# Hotaru's Baby Journal



## Snoeflayke (Mar 3, 2013)

Hotaru (Japanese for 'firefly') is my new baby betta from Petco. I picked him up yesterday (it's a 'him' here until proven otherwise), and he's been having a grand time!

He lives in a 1.75g KK-type tank, with a 7.5 watt heater (soon to be upgraded), and several silk plants. He eats NLS pellets, crushed, 1 every 4-5 hours.

So far he's had a great appetite, and he's full of spunk! He's so tiny, only about 3/4" long!

Of course, I have pictures!


----------



## veggiegirl (Nov 20, 2012)

Baby bettas are just so cute! and they are like a lucky dip because you never really know what colour they will turn out to be! Keep us updated on your little guy


----------



## ashleylyn (Mar 30, 2013)

Oh wow, he is really little! I got mine from Petco 6 days ago, but s/he was a little bigger than yours and wasn't transluscent (I'm thinking about 6/7 weeks on my guy). Keep us updated, I love seeing how the babies grow.


----------



## Snoeflayke (Mar 3, 2013)

*Day 3!*

Someone's a little piggy!

I swear, Hotaru eats almost as much as Sir Reginald does!
He's got a big ole' belly today...

(Feeding time is the best time to get an in-focus picture of this feisty bugger!)


----------



## Corsica (Apr 1, 2013)

Aww! Cute little baby! Congrats!


----------



## Snoeflayke (Mar 3, 2013)

Hotaru is gonna be a fun one!

He's already started nipping at my finger at mealtimes!

Pictures to come later, after I head to the pet store (again), and I'll try to get a video of him trying to eat me!


----------



## Snoeflayke (Mar 3, 2013)

*Day 4*

Video time!

He nibbles at me every time now!


----------



## Snoeflayke (Mar 3, 2013)

*Days 5/6*

Everyone is doing very well at the Chateau de Snoe.

Hotaru is growing and eating and nipping, and Uncle Reg is flaring at his decor, as per usual!


----------



## ashleylyn (Mar 30, 2013)

Aw, the baby is so cute! Mine has so much personality as well! S/he ate right from my fingertip the other day. Something about these tiny little babies is just precious.
● ● ● ●
▸ **Tasks and exercises**:
a: Reproduce, word for word, everything in the baby betta thread from "I swear, Hotaru" down to "little baby! Congrats!".
b: Extend the baby betta journal thread with new writing that picks up right after its final post.
● ● ● ●
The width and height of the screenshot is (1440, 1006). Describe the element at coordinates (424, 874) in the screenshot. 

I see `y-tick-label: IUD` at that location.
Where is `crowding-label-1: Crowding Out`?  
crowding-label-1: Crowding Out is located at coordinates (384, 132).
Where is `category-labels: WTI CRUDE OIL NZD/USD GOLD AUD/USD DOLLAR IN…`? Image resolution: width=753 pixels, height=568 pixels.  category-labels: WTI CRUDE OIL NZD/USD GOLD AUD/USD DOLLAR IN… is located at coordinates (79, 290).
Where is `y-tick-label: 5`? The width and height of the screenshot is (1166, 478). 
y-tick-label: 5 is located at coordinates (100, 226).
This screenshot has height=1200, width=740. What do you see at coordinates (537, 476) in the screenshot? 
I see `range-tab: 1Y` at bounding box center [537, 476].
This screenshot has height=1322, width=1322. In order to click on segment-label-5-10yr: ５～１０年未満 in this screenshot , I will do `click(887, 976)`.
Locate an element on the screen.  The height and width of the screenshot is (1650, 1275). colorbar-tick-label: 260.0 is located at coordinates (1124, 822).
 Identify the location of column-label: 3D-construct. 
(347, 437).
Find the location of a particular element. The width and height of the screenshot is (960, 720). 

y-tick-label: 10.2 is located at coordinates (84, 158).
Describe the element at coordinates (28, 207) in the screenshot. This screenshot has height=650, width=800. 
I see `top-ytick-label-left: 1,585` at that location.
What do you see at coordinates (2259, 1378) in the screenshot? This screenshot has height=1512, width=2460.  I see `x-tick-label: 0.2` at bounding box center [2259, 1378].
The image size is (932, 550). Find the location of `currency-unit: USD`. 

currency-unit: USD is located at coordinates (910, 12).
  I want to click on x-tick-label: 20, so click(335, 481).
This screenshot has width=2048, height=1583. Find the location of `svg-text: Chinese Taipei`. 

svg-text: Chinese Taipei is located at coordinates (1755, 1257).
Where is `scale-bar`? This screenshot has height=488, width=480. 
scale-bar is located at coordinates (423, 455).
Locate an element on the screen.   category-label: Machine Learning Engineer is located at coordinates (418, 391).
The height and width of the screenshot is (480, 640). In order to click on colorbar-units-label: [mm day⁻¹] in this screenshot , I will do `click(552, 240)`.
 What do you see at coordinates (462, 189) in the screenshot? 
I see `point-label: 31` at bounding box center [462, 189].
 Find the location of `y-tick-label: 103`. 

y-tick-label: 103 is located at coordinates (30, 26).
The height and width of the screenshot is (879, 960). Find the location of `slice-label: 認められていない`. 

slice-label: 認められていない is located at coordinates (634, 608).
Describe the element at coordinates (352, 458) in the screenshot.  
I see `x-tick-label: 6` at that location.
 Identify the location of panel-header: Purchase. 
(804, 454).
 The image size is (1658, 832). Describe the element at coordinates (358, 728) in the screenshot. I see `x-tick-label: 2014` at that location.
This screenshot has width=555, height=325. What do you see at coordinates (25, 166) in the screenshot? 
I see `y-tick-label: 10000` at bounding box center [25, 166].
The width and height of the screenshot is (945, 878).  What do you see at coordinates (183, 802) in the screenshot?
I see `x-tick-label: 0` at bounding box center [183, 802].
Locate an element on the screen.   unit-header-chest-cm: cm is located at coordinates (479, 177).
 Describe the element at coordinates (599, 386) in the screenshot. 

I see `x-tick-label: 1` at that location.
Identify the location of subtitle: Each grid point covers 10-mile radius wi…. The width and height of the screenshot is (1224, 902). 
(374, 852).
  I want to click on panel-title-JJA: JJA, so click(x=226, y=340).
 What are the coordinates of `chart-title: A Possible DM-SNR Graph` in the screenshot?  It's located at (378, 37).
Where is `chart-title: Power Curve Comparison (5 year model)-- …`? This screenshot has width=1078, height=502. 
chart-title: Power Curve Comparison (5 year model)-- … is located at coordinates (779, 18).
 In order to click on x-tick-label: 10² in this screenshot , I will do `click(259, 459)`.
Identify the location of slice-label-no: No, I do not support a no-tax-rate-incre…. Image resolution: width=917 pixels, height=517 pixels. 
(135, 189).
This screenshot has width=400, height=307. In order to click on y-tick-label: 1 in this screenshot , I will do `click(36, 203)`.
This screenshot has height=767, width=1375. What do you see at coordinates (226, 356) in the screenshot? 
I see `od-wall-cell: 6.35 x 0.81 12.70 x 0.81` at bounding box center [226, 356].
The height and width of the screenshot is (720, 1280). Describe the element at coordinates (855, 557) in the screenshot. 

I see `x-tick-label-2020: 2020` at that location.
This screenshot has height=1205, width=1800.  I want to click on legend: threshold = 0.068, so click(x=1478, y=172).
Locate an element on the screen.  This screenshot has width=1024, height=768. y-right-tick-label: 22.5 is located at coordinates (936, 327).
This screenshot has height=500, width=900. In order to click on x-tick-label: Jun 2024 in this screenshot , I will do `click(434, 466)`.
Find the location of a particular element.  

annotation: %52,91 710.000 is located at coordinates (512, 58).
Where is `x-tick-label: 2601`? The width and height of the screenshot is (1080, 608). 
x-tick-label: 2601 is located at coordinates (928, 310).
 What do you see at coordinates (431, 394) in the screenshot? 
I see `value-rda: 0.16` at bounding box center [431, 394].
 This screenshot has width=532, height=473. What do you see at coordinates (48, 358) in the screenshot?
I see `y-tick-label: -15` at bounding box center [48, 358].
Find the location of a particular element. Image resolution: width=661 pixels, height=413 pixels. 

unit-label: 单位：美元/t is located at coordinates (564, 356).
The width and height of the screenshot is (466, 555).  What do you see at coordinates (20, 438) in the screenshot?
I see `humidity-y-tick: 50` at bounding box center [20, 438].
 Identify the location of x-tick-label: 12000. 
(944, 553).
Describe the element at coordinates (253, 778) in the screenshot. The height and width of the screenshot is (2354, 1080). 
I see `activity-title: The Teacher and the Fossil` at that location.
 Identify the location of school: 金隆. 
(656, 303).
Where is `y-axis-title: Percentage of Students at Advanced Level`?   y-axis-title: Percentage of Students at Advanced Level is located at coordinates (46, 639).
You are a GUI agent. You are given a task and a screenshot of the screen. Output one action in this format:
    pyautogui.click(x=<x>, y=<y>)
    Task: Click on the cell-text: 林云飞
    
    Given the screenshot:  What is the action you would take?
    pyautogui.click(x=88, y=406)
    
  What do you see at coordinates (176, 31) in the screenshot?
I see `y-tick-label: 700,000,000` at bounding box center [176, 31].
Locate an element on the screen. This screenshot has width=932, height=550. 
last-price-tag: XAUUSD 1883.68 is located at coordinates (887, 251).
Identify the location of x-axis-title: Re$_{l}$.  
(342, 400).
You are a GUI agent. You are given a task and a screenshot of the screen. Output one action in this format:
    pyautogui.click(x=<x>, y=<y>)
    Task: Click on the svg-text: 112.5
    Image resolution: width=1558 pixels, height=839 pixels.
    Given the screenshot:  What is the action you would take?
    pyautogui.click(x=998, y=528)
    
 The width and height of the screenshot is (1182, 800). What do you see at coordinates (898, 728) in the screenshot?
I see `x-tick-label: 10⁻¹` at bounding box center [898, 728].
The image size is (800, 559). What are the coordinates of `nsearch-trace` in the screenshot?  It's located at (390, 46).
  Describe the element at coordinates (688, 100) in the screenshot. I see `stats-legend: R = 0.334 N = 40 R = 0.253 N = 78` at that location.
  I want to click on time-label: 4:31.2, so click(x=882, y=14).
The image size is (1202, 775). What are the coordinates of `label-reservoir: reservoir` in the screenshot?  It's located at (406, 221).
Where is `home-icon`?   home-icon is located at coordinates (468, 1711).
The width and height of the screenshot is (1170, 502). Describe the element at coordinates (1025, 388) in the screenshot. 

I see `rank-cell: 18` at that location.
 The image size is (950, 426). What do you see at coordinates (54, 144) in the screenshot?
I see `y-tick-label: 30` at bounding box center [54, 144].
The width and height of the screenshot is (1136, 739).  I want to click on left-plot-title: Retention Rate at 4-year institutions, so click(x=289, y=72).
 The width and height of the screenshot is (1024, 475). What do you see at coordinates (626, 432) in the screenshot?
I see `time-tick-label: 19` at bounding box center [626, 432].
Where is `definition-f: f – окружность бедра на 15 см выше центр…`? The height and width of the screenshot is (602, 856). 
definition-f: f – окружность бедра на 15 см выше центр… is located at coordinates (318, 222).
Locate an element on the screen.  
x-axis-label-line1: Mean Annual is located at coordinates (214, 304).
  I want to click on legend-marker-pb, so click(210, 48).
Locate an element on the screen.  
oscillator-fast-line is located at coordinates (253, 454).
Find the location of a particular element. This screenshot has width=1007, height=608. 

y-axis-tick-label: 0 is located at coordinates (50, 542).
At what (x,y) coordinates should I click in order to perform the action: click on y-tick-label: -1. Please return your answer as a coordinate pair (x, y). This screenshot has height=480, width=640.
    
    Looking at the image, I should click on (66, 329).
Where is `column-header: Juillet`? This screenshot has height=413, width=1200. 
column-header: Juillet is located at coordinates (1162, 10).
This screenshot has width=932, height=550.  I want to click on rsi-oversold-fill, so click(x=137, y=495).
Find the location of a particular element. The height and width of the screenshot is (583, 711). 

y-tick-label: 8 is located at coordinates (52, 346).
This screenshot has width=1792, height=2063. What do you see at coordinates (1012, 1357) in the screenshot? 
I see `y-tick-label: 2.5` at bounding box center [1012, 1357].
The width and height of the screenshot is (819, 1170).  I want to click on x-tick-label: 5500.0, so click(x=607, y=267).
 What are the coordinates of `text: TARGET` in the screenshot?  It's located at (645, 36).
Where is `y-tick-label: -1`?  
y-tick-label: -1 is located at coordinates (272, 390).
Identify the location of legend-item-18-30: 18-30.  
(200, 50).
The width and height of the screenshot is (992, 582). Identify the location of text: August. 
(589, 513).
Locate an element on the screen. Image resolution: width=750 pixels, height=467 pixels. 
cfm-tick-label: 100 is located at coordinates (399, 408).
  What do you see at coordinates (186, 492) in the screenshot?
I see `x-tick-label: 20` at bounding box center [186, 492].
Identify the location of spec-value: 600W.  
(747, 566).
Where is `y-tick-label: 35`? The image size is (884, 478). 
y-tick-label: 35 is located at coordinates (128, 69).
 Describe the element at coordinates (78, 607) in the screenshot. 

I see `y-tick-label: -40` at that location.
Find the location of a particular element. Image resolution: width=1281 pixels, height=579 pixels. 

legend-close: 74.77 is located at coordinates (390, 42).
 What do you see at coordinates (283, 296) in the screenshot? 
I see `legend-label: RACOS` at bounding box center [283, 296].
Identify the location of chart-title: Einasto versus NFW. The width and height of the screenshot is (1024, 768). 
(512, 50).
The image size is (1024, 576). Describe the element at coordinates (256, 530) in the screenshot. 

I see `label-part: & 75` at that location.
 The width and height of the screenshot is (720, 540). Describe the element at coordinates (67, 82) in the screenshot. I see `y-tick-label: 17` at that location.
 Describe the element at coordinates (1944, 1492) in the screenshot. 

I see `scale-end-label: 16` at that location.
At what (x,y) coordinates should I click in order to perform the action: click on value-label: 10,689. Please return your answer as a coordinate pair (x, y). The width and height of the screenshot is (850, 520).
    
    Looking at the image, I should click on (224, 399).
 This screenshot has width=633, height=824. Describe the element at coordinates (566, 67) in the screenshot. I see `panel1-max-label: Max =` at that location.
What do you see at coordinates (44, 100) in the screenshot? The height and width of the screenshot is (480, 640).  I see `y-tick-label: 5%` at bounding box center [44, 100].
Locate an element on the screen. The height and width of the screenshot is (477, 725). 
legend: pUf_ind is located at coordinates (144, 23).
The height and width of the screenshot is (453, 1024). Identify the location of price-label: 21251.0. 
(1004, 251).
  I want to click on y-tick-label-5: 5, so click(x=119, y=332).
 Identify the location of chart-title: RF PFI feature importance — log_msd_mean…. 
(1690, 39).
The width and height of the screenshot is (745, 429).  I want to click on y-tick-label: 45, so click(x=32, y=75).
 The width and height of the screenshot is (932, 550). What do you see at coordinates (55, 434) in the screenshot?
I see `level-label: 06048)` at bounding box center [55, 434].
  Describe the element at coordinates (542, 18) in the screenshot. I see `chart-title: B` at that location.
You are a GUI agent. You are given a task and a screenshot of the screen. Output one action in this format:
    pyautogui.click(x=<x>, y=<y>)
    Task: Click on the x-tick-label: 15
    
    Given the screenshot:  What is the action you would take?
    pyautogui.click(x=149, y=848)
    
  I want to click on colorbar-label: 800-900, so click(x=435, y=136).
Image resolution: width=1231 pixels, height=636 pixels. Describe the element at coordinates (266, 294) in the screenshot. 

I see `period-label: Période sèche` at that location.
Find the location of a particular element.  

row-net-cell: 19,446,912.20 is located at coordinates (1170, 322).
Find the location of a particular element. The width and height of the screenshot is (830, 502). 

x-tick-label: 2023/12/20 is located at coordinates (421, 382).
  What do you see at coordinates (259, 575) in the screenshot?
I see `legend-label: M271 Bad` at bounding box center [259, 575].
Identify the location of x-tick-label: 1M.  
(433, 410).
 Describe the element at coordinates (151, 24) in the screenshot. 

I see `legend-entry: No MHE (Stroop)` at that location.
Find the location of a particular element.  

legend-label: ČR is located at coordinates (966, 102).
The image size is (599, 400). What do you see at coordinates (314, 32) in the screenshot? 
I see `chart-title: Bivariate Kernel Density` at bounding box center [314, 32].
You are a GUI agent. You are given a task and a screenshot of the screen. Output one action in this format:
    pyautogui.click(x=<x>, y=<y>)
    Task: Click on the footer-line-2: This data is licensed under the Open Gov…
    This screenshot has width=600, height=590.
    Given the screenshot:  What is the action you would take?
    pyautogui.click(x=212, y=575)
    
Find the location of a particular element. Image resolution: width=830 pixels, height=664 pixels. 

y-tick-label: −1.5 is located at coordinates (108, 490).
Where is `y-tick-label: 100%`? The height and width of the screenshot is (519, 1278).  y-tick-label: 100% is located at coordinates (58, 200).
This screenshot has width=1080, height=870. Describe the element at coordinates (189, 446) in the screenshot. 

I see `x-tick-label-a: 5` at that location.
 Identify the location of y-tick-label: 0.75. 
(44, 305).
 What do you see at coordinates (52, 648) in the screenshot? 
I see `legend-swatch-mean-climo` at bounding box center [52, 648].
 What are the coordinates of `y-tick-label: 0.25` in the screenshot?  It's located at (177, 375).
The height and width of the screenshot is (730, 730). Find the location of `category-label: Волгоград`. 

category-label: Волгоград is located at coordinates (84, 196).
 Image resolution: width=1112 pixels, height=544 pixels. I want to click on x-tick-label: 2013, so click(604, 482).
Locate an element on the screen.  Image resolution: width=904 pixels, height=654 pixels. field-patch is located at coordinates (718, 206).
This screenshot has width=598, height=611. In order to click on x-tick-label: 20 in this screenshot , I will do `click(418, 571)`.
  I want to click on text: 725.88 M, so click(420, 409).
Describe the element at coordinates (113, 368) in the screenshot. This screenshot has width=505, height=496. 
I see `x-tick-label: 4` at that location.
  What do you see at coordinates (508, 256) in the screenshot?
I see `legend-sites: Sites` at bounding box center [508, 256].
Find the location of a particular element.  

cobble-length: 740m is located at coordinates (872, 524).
● ● ● ●
▸ **Expected results**:
a:
I swear, Hotaru eats almost as much as Sir Reginald does!
He's got a big ole' belly today...

(Feeding time is the best time to get an in-focus picture of this feisty bugger!)


----------



## Corsica (Apr 1, 2013)

Aww! Cute little baby! Congrats!

b:
----------



## dramaqueen (Jul 7, 2008)

Aww, how cute!


----------



## Snoeflayke (Mar 3, 2013)

I have been so terrible at updating this!

Just wanted to pop in before work and say that everyone is doing great, Hotaru is growing fast, and I'll post new pic later today!


----------



## Snoeflayke (Mar 3, 2013)

*Day 10 Already!*

Time just seems to be flying with this little one!

Does anyone else notice that their babies seem to be clamped up a lot, or is it possibly because of how young this one is? He has SO much energy, constantly moving, begging for food, exploring, but I rarely see his ventrals, and his caudal is pulled to a point most of the time...

I'm not worried, just curious...

Pictures!
(Some of these are from yesterday.)


----------



## Snoeflayke (Mar 3, 2013)

*Day 12*

Hotaru is starting to develop an iridescent shimmer that looks really awesome. And he's getting so fast! It's getting really hard to take pictures!


----------



## Snoeflayke (Mar 3, 2013)

*Day 28! 4 weeks!*

Wow! It's been over two weeks since I posted here!
Hotaru is doing great, growing, eating, jumping at my fingers!

Me, on the other hand...
My phone died 400 miles from home, had to get a new one.
Been running around like crazy.
Got bit by a cat/raccoon yesterday (didn't get a good enough look to tell which one.)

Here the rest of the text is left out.